**TASK STATEMENT**
What is needed is an exact reproduction of the lines in the records below, starting at the line with "Viewport: 274px width, 140px height." and ending at the line with "Task: Click the 상품 정보를 불러오는데 실패했습니다 message", both included, and nothing else; pictures stay out.

---------- INFORMATION SHOWN ----------

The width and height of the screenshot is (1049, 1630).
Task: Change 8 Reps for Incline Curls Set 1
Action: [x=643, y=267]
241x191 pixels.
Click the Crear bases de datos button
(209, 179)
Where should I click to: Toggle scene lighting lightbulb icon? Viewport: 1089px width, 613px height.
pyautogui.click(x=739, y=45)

----------
---------- INFORMATION SHOWN ----------

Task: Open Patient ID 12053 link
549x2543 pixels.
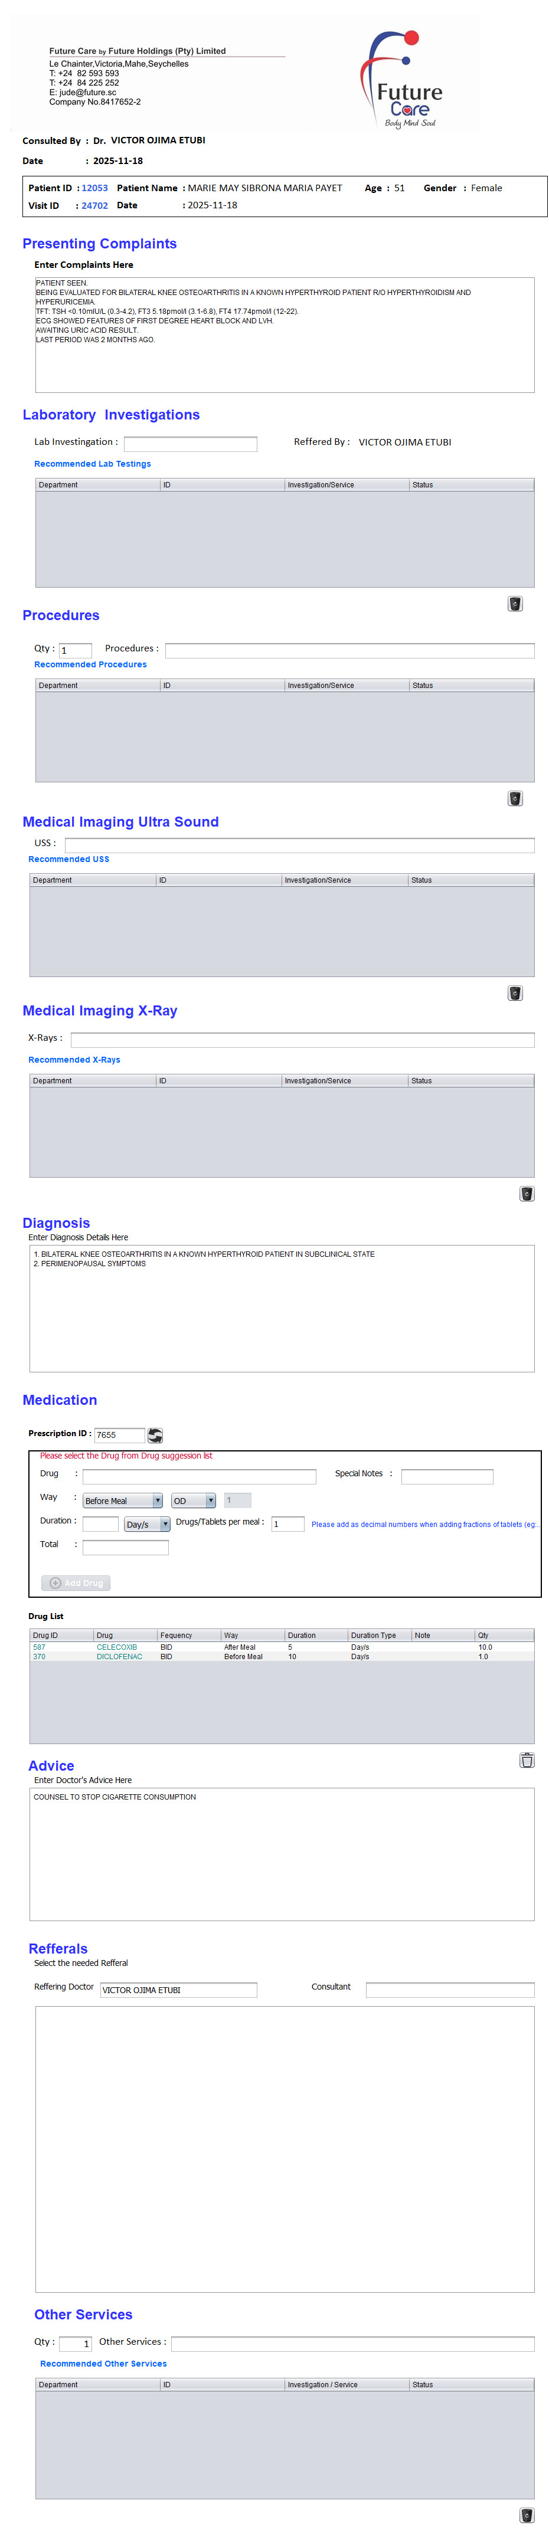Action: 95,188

----------
---------- INFORMATION SHOWN ----------

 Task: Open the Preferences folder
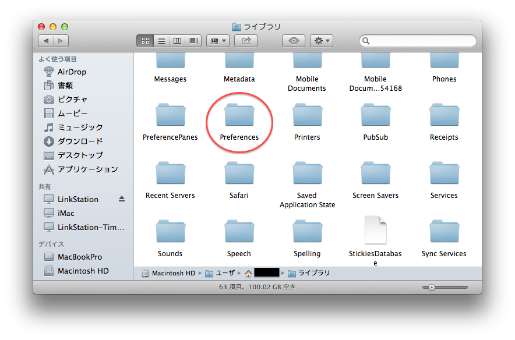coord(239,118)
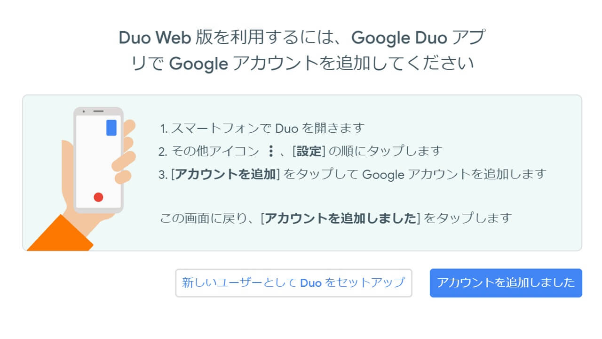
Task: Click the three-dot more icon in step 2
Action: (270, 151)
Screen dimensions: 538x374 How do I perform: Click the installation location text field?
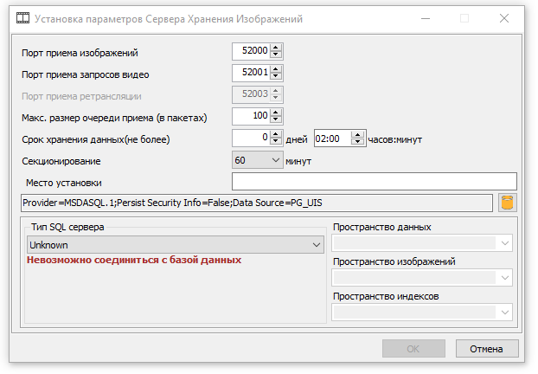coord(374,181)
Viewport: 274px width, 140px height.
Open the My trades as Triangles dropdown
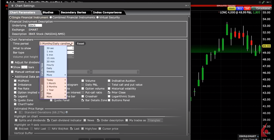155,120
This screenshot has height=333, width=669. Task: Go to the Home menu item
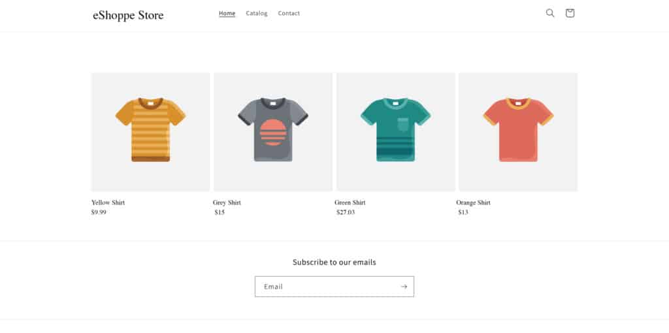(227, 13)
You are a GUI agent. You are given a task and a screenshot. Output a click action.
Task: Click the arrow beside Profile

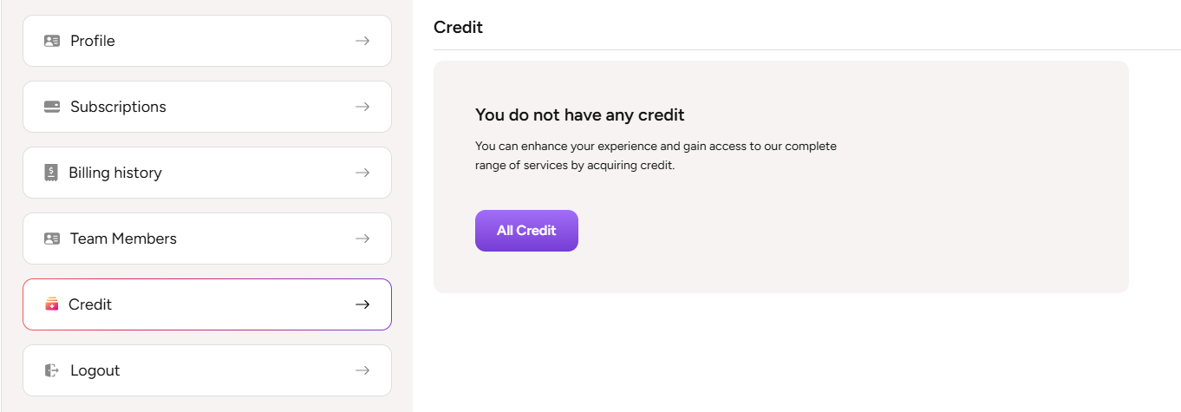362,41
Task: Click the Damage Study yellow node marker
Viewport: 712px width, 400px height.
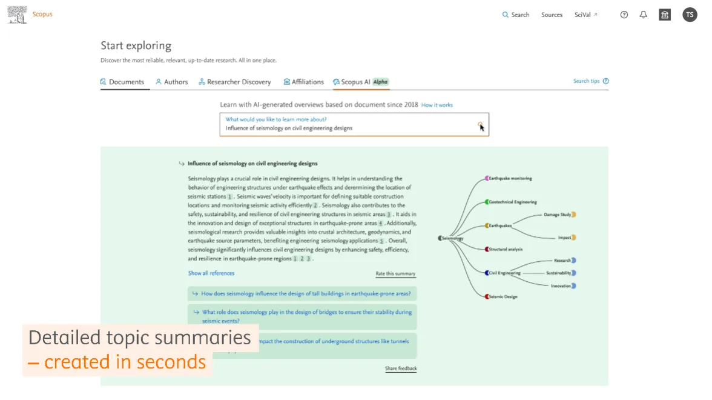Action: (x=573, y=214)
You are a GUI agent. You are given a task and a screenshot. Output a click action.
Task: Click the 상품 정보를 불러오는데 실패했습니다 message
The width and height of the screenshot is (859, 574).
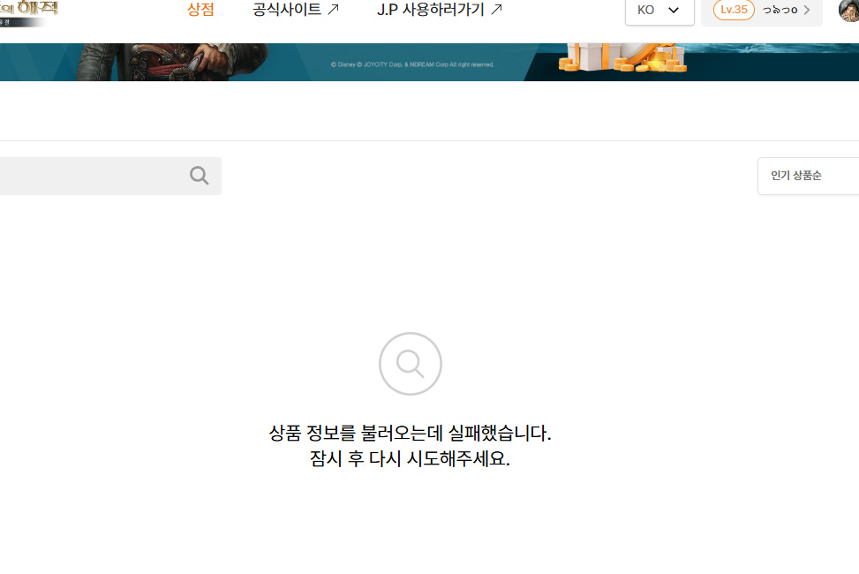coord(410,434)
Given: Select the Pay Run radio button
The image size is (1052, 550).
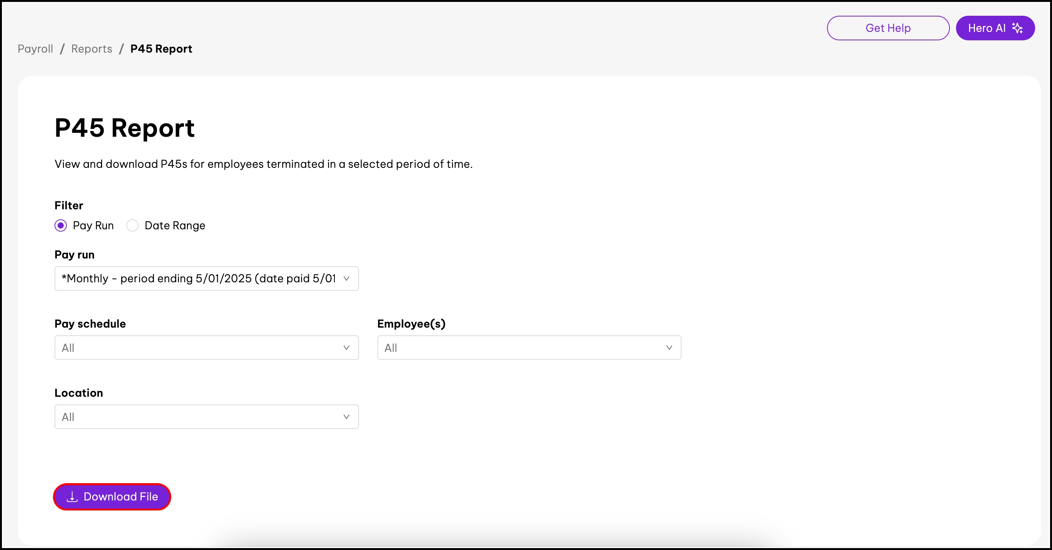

----------

**PROBLEM SOLUTION**
Viewport: 274px width, 140px height.
Open the My trades as Triangles dropdown
155,120
This screenshot has height=333, width=669. Task: Go to the Home menu item
(227, 13)
You are a GUI agent. You are given a task and a screenshot. Output a click action.
Task: Click the arrow beside Profile

362,41
Task: Click the Damage Study yellow node marker
Viewport: 712px width, 400px height.
Action: (x=573, y=214)
You are a GUI agent. You are given a task and a screenshot. Output a click action.
Task: Click the 상품 정보를 불러오는데 실패했습니다 message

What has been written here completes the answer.